*The exercise*
Can you turn the part of the records that opens with the line containing "The height and width of the screenshot is (984, 1280)." and closes with the line containing "Action: tap(232, 310)" into a Markdown table with the columns Row and Line, numbering each line and leaving out blank ones?

** Start Data for this task **

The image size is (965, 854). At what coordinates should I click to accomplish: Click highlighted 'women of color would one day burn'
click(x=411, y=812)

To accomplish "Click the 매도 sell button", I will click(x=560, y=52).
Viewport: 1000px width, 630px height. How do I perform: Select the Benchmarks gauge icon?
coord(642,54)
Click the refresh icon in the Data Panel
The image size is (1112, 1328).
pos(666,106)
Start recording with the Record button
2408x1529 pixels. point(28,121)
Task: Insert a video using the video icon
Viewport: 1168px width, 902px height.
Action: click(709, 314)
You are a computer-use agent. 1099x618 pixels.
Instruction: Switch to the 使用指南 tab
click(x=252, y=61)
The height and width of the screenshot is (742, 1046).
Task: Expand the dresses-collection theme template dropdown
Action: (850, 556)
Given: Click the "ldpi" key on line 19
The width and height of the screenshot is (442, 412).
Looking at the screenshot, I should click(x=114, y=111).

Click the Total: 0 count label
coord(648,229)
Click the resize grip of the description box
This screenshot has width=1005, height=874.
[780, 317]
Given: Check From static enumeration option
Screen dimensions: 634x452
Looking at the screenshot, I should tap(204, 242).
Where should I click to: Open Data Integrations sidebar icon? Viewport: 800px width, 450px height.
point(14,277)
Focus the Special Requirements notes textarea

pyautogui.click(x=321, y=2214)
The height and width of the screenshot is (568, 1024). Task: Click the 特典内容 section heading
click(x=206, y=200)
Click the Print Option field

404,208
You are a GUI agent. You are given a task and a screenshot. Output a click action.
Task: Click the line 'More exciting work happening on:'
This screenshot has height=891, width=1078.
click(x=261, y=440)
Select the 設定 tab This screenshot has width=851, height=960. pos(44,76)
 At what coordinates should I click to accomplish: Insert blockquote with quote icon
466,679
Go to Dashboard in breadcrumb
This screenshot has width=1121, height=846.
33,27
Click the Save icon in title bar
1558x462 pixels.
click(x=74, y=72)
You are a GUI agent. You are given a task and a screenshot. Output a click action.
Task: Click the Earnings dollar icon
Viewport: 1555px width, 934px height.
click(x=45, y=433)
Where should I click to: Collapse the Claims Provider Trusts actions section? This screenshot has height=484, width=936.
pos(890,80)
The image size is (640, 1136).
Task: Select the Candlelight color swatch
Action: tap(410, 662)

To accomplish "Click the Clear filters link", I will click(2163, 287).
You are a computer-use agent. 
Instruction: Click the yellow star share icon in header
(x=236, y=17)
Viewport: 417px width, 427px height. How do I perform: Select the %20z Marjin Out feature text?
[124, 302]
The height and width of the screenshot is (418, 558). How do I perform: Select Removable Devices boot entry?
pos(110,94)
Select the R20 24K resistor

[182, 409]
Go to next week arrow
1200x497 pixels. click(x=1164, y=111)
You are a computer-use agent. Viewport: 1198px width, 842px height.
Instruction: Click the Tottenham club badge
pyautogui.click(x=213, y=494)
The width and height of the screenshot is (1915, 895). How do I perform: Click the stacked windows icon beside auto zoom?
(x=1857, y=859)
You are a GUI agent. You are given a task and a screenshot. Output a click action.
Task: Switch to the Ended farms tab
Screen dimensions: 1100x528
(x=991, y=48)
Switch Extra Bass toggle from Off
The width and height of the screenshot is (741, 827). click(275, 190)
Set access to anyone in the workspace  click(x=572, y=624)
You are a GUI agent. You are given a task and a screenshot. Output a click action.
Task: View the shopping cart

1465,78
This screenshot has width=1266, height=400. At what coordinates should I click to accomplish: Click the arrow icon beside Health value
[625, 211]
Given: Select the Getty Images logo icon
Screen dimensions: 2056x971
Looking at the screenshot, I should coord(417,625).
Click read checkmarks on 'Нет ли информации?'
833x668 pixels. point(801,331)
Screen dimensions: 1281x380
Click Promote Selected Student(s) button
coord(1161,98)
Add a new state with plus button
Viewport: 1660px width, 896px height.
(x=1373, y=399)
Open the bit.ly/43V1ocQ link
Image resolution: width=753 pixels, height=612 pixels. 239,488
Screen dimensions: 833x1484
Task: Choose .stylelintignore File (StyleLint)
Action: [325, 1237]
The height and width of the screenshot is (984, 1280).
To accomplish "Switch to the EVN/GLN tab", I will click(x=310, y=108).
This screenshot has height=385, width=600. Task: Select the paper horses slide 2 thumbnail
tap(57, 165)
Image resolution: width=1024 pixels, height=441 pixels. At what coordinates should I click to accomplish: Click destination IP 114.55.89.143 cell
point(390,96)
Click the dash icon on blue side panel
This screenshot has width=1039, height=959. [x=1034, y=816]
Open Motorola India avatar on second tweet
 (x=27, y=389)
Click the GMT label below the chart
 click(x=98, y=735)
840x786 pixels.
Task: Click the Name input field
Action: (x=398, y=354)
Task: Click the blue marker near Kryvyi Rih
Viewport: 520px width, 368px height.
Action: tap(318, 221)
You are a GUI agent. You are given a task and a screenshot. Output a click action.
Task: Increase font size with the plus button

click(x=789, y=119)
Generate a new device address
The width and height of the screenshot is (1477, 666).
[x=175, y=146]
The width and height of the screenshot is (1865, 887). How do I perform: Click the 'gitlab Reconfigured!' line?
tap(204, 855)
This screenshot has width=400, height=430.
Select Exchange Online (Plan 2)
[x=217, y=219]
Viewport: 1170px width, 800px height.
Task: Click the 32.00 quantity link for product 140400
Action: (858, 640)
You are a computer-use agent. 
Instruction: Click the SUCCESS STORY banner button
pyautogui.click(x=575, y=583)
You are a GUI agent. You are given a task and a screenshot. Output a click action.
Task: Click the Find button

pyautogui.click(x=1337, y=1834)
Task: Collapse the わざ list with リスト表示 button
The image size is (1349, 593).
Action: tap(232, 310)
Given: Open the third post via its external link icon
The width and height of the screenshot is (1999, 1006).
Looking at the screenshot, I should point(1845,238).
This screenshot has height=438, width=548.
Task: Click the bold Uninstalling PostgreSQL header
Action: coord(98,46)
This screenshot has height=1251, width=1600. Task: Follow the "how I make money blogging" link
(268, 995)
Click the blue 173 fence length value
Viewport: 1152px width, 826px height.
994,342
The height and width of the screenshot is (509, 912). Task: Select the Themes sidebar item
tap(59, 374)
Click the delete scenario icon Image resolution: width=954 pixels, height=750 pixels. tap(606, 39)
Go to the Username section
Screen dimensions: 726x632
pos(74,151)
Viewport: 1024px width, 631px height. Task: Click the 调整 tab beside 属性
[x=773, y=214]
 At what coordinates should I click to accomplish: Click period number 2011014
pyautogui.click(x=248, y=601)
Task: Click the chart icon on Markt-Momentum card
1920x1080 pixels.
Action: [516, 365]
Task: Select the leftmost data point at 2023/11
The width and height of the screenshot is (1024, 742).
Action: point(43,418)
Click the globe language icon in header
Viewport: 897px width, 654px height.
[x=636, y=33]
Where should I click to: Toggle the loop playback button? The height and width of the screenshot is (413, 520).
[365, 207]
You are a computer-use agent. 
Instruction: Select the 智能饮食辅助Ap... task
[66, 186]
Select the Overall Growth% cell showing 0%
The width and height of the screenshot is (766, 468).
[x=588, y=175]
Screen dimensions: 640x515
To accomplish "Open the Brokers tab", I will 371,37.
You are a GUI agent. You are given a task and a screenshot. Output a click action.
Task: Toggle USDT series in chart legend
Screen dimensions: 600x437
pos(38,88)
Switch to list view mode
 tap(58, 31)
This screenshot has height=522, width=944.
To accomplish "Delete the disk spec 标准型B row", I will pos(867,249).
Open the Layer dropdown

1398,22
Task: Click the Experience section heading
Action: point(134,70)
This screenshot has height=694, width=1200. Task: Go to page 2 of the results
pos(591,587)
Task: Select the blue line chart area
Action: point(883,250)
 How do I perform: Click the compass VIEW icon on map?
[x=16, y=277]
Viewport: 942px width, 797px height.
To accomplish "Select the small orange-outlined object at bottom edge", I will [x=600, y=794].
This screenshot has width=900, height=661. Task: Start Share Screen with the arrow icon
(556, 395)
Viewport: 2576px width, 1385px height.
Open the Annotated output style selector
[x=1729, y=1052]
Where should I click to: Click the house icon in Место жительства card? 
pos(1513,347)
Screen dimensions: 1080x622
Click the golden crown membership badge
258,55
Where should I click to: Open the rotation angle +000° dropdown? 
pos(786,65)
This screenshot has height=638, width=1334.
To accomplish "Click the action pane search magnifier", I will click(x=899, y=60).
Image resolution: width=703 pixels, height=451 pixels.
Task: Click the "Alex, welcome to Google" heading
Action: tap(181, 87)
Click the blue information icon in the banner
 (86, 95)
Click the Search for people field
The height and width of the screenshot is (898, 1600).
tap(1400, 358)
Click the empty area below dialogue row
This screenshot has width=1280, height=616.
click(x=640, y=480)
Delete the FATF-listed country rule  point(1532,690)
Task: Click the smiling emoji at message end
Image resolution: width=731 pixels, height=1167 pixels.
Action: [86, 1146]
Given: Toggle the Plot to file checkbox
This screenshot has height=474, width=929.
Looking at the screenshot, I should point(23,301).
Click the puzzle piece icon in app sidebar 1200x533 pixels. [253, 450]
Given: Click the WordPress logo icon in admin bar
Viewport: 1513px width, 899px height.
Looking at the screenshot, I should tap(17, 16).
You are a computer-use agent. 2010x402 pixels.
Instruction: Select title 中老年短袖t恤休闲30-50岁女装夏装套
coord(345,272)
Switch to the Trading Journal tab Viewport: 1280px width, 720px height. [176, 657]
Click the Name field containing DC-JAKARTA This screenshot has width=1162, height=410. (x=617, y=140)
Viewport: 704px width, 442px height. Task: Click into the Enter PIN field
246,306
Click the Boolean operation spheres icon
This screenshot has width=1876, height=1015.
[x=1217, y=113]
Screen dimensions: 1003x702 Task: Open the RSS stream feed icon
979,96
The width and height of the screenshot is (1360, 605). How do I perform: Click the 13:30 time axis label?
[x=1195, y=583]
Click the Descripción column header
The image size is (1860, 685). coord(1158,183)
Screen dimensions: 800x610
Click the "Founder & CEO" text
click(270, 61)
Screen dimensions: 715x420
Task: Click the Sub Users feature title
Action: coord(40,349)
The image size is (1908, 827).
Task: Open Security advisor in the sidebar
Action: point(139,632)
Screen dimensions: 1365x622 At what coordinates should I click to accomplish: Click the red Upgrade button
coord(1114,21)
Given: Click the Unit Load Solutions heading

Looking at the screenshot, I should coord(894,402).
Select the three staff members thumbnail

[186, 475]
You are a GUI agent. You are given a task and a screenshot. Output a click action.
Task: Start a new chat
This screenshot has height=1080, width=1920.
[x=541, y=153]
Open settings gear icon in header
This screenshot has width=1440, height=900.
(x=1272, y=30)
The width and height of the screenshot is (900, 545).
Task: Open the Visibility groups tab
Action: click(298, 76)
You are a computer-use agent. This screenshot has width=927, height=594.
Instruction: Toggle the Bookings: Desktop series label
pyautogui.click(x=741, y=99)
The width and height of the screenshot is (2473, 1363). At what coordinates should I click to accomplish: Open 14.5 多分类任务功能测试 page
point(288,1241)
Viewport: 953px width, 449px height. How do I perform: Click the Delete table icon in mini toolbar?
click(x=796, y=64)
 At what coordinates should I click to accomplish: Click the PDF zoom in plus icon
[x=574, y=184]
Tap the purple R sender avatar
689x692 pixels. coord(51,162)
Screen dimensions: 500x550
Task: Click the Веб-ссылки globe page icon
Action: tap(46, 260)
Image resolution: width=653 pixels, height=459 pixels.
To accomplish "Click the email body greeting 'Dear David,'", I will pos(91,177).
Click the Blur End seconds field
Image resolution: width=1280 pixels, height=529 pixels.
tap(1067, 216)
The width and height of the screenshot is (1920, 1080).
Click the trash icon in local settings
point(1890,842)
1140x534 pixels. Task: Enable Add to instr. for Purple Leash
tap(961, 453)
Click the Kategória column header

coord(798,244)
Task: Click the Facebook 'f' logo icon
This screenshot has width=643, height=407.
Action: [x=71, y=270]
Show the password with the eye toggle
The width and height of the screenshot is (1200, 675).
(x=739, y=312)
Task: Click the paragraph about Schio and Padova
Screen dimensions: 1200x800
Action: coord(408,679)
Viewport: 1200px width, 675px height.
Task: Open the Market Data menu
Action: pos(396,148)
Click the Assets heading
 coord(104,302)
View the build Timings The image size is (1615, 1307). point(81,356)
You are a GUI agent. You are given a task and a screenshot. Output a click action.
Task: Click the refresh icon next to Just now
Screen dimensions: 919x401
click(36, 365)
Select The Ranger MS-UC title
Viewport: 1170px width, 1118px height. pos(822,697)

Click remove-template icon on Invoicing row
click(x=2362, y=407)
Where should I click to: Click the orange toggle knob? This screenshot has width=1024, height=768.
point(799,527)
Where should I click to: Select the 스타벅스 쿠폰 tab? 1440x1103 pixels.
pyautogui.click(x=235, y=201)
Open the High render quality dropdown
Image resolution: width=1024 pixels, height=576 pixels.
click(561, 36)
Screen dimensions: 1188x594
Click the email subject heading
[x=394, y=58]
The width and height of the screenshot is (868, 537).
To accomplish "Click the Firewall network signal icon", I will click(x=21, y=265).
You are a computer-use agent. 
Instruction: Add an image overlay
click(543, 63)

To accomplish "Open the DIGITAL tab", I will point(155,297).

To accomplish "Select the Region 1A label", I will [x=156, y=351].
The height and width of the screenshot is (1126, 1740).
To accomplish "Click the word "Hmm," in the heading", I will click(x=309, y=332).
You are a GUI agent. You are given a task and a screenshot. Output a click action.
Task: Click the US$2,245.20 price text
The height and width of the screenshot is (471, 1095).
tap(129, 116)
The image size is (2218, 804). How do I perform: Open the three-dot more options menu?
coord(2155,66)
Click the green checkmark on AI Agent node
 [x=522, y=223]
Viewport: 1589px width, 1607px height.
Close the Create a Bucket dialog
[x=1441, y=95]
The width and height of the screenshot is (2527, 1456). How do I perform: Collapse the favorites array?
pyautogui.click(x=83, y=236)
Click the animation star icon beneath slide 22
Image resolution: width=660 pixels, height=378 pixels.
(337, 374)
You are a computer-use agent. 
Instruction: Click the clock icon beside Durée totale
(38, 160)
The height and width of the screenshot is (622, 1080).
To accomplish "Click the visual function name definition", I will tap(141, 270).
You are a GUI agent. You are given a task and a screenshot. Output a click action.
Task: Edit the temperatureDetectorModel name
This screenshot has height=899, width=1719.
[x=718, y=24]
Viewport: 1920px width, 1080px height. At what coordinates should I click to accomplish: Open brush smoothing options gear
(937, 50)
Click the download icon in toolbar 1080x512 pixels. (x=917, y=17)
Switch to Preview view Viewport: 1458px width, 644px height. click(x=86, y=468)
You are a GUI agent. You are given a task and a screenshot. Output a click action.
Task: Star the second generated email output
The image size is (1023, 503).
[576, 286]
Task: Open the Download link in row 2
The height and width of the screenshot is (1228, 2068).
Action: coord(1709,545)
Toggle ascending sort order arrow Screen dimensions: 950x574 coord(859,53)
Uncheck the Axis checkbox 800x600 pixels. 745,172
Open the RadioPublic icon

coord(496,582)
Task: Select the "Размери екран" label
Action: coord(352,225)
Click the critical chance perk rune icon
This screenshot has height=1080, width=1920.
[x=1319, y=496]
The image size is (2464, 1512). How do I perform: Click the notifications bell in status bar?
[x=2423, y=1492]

** End Data for this task **

*Correct output*
| Row | Line |
|---|---|
| 1 | The height and width of the screenshot is (984, 1280). |
| 2 | To accomplish "Switch to the EVN/GLN tab", I will click(x=310, y=108). |
| 3 | This screenshot has height=385, width=600. Task: Select the paper horses slide 2 thumbnail |
| 4 | tap(57, 165) |
| 5 | Image resolution: width=1024 pixels, height=441 pixels. At what coordinates should I click to accomplish: Click destination IP 114.55.89.143 cell |
| 6 | point(390,96) |
| 7 | Click the dash icon on blue side panel |
| 8 | This screenshot has width=1039, height=959. [x=1034, y=816] |
| 9 | Open Motorola India avatar on second tweet |
| 10 |  (x=27, y=389) |
| 11 | Click the GMT label below the chart |
| 12 |  click(x=98, y=735) |
| 13 | 840x786 pixels. |
| 14 | Task: Click the Name input field |
| 15 | Action: (x=398, y=354) |
| 16 | Task: Click the blue marker near Kryvyi Rih |
| 17 | Viewport: 520px width, 368px height. |
| 18 | Action: tap(318, 221) |
| 19 | You are a GUI agent. You are given a task and a screenshot. Output a click action. |
| 20 | Task: Increase font size with the plus button |
| 21 | click(x=789, y=119) |
| 22 | Generate a new device address |
| 23 | The width and height of the screenshot is (1477, 666). |
| 24 | [x=175, y=146] |
| 25 | The width and height of the screenshot is (1865, 887). How do I perform: Click the 'gitlab Reconfigured!' line? |
| 26 | tap(204, 855) |
| 27 | This screenshot has width=400, height=430. |
| 28 | Select Exchange Online (Plan 2) |
| 29 | [x=217, y=219] |
| 30 | Viewport: 1170px width, 800px height. |
| 31 | Task: Click the 32.00 quantity link for product 140400 |
| 32 | Action: (858, 640) |
| 33 | You are a computer-use agent.  |
| 34 | Instruction: Click the SUCCESS STORY banner button |
| 35 | pyautogui.click(x=575, y=583) |
| 36 | You are a GUI agent. You are given a task and a screenshot. Output a click action. |
| 37 | Task: Click the Find button |
| 38 | pyautogui.click(x=1337, y=1834) |
| 39 | Task: Collapse the わざ list with リスト表示 button |
| 40 | The image size is (1349, 593). |
| 41 | Action: tap(232, 310) |